No joints

When you choose the purely brick effect the joint is a disrupting factor. Increasingly more contractors choose to create a facade without joints. There are 3 known methods for creating a masonry without joints:
1. Bricklaying with thin set mortar
2. Gluing together
3. Traditional masonry with ZERO®

Each method generates additional costs compared to classic masonry. More facing bricks are needed per square meter of masonry. And in all cases more care and expertise is expected from the contractor. However, you do get rid of the costs of jointing.


Thin set mortar, a.k.a. thin bed mortar, is a cement mortar to which glue has been added. This increases the adhesive power of the mortar, which is why the thickness of the joint can be reduced to 4 - 8 mm. The mortar is applied in a raked manner and is not jointed.

This technique is interesting to use with facing bricks with an irregular design. After all, the mason has enough play to take care of the irregular shapes. The advantage of thin set mortar is that it is not much more expensive than regular cement mortar and that it can be handled with a trowel.

The disadvantage is mostly aesthetic. Though the joint thickness is reduced, it is nevertheless present. Especially when the joint thickness leans towards 8 mm, is seems sometimes that there is a need for jointing.


Here a glue mortar is used. The term is somewhat misleading, because this does concern a cement mortar. More lime is added to this mortar, which increases the strength of the mortar considerably. The joint thickness is therefore only 3 to 6 mm, depending on the dimensional stability of the facing brick. Applying the glue mortar with the classic trowel is not self-evident. It sticks too much for this.

The contractor can choose between 2 working methods:

1. With a gluing machine

The glue is applied to the bricks in the form of a sausage by means of a pump and a pistol. A second person lays the next course of bricks, etc. In good conditions this is a very proper and efficient way of working. In case of long breaks (rain, other assignments, etc.) it is necessary to refine the left over mortar in the mixer and to fill the mixer with water. In case of changeable weather this is not always fun and much time is lost. In order to work comfortably you also need more space: the gluing machine takes up a lot of space. This method is often used for bigger projects or when gluing interior blocks.

2. With a spraying sack

Like when applying whipped cream to a cake, with this method the glue mortar is poured into a spraying sack. The glue is then applied to the course of bricks in the form of a sausage. The dosing is adjusted to the desired joint thickness by adjusting the nozzle. The bricks are pressed in the glue. This method requires a bit more arm strength, but saves on the renting costs of a gluing machine. This can be a determining factor in small or medium-sized projects.

A glue mortar is more expensive than a thin set mortar, but creates thinner joints. This method really is masonry without joints. Because the mortar is stronger there are more construction possibilities: for example larger facade openings or spans. This is because the weaker link of facade masonry, the cement mortar, is replaced by a much stronger material.

Gluing is more expensive due to the higher price of the mortar and the larger number of required facing bricks. Contractors also often charge more for carrying out this kind of work.

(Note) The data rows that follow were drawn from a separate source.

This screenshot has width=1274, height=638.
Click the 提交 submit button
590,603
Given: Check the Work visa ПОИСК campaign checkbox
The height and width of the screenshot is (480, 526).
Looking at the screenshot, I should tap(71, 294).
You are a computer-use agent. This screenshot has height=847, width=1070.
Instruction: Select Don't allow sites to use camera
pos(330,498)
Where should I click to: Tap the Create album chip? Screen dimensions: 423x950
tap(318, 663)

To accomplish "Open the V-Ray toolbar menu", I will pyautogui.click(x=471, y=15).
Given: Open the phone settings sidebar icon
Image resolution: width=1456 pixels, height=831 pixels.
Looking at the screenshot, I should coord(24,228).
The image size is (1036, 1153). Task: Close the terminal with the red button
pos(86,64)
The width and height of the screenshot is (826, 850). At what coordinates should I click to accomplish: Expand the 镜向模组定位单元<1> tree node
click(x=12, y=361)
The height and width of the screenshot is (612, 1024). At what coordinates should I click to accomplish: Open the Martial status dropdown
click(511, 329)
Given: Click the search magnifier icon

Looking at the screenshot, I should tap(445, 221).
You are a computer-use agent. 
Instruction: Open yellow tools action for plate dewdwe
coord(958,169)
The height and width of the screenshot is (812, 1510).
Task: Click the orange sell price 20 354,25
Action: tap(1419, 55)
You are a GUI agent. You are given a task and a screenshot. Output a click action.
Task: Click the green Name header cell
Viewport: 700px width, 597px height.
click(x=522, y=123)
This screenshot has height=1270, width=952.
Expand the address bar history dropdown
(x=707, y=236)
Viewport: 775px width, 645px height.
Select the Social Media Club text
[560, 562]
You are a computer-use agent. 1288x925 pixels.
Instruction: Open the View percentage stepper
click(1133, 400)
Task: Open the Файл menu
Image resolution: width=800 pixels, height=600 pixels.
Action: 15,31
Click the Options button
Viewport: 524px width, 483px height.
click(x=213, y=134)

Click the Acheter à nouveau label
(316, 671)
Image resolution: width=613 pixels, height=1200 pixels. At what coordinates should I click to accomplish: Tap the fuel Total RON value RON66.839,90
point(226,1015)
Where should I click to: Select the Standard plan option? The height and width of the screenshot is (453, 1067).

Although the glue mortar is concaved and is hardly visible when applied correctly, it is recommended to adapt the colour to the facing brick. Applying a light grey glue mortar to a dark facade is not a good idea.


ZERO®, an invention of Vandersanden Group, combines modern architecture without joints with the traditional masonry.
Customers and architects often abandon their initial idea of masonry construction without joints because of the higher price or the difficulty to find a contractor who glues for a reasonable price. ZERO® is an ingenious solution due to its simplicity In principle it is nothing more than a specific size facing brick with which you work in the classic manner with mortar and a trowel. And yet, the result is a facade with thin joints of 3 to 6 mm.
The difference between ZERO® and classic masonry is in the laying of the brick. The brick is no longer pressed vertically, but tilted.

ZERO® has a special opening on the upper side of the brick. As a result the mortar bed is lower. It will sink even deeper when the next course of bricks is laid. On the facing side this creates a thinner joint. In addition, we also paid attention to a good proportion between the length and width of the brick so that it is perfect for working with a stretcher bond. This way the work proceeds quickly.

For a contractor this way of working is hardly an obstacle. He can work with the material/equipment that is familiar to him.